CAIRO ― From Nazi Germany to Rwanda, some of the most inhumane atrocities and genocides were committed while the rest of the world was watching. Today we are all witnessing the atrocities and mass destruction in Syria. Again we are observing it all unfold before our eyes, with heavy hearts perhaps, but no effective intervention to stop it.

The regime of Bashar al-Assad is brutal. It is fighting a war with its own people, shelling them from the sea, bombing them from the air, and murdering them in their own homes. According to the Syrian Observatory for Human Rights, more than 40,000 people have so far been killed. More than a million have fled the country, with hundreds of thousands becoming refugees in the bordering countries Turkey, Jordan, Iraq and Lebanon.
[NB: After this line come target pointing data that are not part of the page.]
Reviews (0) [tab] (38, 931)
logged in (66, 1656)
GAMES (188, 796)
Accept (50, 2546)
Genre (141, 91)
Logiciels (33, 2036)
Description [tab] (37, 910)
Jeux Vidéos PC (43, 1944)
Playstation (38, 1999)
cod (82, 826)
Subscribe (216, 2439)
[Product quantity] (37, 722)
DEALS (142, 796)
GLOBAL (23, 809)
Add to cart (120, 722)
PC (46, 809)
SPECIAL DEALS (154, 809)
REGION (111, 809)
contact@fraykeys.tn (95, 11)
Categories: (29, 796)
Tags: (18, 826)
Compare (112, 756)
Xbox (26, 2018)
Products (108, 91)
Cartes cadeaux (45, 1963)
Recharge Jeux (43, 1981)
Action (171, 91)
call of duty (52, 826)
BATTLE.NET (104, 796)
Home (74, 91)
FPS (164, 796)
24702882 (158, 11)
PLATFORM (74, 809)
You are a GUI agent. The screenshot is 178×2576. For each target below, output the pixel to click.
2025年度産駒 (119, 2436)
The regime is also extending the destruction to cities of immense historic value. All major cities have been bombed, from Aleppo in the north to Daraa in the south, Homs in the center, and Deir Ezzor in the east.

The situation in Syria today is no longer a political uprising bringing up the tail end of the Arab Spring. Rather it has become a humanitarian calamity growing bloodier by the day.

We can’t afford to stand numb, paralyzed under the cloak of excuses such as “The situation is very complex” or “The regime will ultimately fall” or the one promoted by those whose only interest is keeping the regime in power: “We must allow for diplomatic solutions.”

The mission of UN envoys Kofi Annan and Akhdar al-Ibrahimi failed. The Arab League resolutions are ineffective. The UN resolutions are fragmented by the split among the veto-empowered members of the Security Council.

Some leaders think time will solve the problem. Their hope is that Assad’s regime will ultimately fall from the heavy toll of the horrors it has spawned. From past experience with such regimes, this scenario is unlikely to happen. Assad, who belongs to the Alawite sect, a minority population in Syria, is still seeking to rule the whole population with an iron fist, including the majority Sunni Muslims. Everything Assad has done so far suggests he will do what it takes to survive, even using chemical weapons in the end. His regime is no different from that of his father, Hafez al-Assad, who leveled and poisoned a whole city, Hama, killing tens of thousands.

Syria is the proud heir of an ancient civilization that has a unique spectrum of minorities that encompasses Muslims and Christians of various denominations. There are at least 10 such ethnic and religious groups. For centuries they all lived together peacefully. Now, with the internal war intensifying this unity is dissolving into a civil and tribal war that not only will end Syria’s nationhood, but will also spill over to the rest of the Middle East.

There is little doubt that an unstable Syria will destabilize the whole Middle East. The sectarian turmoil resulting from this tragic conflict will become contagious in neighboring Iraq and Lebanon. The latest event of car bombing that killed innocent civilians in Lebanon is warning sign for the looming spill over.

With Assad using the Golan Heights as a “card of fear,” Israel may step in. This, in turn, will incite Iran, Hizbollah, and possibly Turkey and Egypt to become involved. Already reports indicate that armed groups, including those that are linked to al-Qaida, are finding Syria a fertile ground.

Even China is coming to recognize that chaos in a country that possesses thousands of missiles and huge stockpiles of chemical weapons threatens not only the stability of the Middle East but also the flow of oil to the West and East alike.

In this case, the humanitarian cause and the global interests are indeed aligned.

Syria may appear to be a small country, but it is just the type of entagled conflict that can lead to a world catastrophe. It does not take much imagination to see Syria as the Sarajevo of the 21st century, leading to world war.

The world must act now and collectively. If we have the will, we will find a way. The least we can do immediately is to provide shelter and tangible aid to those fleeing across the borders. In parallel, the superpowers must support on the ground the Syrian free army and impose a no-fly zone, which will cripple the capability of this heartless regime to bomb innocent men and women.

With the Christian holidays weeks away, it would be shameful to celebrate the birth of a man of peace and humanity ― whose native language, Aramaic, is still spoken in Syria’s Maloula ― when genocide instead of brotherly love stalks the very lands he and his disciples roamed millennia ago.

By Ahmed Zewail

Ahmed Zewail was awarded the Nobel Prize for Chemistry in 1999. ― Ed.